| Exercise |
Of the lines listed below, return exactly those that run from the line containing "Instruction: Pick the 1W timeframe" through the line containing "Task: Click the Visa logo icon", both included.

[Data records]

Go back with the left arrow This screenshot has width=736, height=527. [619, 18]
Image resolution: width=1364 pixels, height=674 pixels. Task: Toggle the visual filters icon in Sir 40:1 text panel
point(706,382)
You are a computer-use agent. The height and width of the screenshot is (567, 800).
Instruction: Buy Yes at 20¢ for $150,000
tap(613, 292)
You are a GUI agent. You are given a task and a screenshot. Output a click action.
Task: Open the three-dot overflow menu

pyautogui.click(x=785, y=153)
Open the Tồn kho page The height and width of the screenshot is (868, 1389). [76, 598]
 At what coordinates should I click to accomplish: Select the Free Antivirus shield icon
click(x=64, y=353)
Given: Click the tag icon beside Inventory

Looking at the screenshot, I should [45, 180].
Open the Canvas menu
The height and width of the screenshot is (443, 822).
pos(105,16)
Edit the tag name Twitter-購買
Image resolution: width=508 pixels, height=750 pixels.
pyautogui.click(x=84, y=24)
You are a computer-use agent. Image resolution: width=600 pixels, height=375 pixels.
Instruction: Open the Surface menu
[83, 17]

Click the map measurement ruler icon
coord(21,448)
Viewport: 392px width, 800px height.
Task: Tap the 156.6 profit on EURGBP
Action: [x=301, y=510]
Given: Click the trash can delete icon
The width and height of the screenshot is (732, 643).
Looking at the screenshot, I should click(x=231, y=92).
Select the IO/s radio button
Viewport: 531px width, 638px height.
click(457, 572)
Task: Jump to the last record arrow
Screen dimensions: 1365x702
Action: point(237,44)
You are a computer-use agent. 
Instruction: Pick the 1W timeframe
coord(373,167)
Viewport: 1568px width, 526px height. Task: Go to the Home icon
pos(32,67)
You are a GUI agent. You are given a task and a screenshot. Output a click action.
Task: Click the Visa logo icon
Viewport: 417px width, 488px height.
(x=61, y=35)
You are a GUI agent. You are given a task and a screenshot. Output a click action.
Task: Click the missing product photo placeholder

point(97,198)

| Solution to this problem |
Instruction: Pick the 1W timeframe
coord(373,167)
Viewport: 1568px width, 526px height. Task: Go to the Home icon
pos(32,67)
You are a GUI agent. You are given a task and a screenshot. Output a click action.
Task: Click the Visa logo icon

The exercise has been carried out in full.